D. Brás olhou para D. Constâncio e o cumprimentou. Entretanto seu semblante era sério, quase contrariado.
— D. Constâncio... Vosmecê e os seus estão bem?
— Sofremos poucas baixas. Mas as mulheres ficaram protegidas. Com exceção de D. Leonor, minha noiva.— ele completou olhando para Thomas que estava parado atrás de D. Brás. – Mas eu teria preferido que ela tivesse ficado na adega com minha irmã.
— Com certeza minha filha não ficaria escondida rezando. – D. Bernardo disse com uma ponta de orgulho. Ele olhou para além de D. Brás e viu Thomas. Não o reconheceu.
— E esse quem é? - perguntou a D. Brás.
O português acenou para Thomas se aproximar.
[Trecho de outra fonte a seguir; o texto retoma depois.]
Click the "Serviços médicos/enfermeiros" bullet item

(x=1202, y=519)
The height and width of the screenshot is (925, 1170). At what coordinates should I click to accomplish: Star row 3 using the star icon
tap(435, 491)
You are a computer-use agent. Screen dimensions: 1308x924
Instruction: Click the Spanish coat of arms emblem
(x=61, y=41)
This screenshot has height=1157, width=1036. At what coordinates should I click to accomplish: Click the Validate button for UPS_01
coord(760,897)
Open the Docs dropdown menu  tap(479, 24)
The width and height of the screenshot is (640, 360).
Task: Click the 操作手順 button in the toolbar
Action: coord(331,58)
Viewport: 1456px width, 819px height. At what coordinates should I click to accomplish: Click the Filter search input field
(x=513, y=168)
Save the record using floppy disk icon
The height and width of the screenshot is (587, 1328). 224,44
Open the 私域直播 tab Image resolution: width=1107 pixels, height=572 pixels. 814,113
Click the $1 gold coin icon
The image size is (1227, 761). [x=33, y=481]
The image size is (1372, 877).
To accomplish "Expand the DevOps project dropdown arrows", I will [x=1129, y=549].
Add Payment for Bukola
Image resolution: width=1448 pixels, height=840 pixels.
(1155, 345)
— Esse é um amigo. O responsável por eu estar falando com vosmecê agora. Ele descobriu um plano para Cavendish matar a mim e minha família e o desmantelou.
— Por Jesus! E como te chamas, corajoso rapaz?
— Thomas, meu senhor.
— Tua voz... tens um timbre diferente. De onde és, meu rapaz?
— Sou inglês, meu senhor.
— Ele veio com os corsários do inglês Cavendish. - informou Constâncio.
— Mas se voltou contra eles. - respondeu D. Brás na mesma hora. - Tanto que pelejou ao meu lado hoje. Lhe confiaria a minha vida.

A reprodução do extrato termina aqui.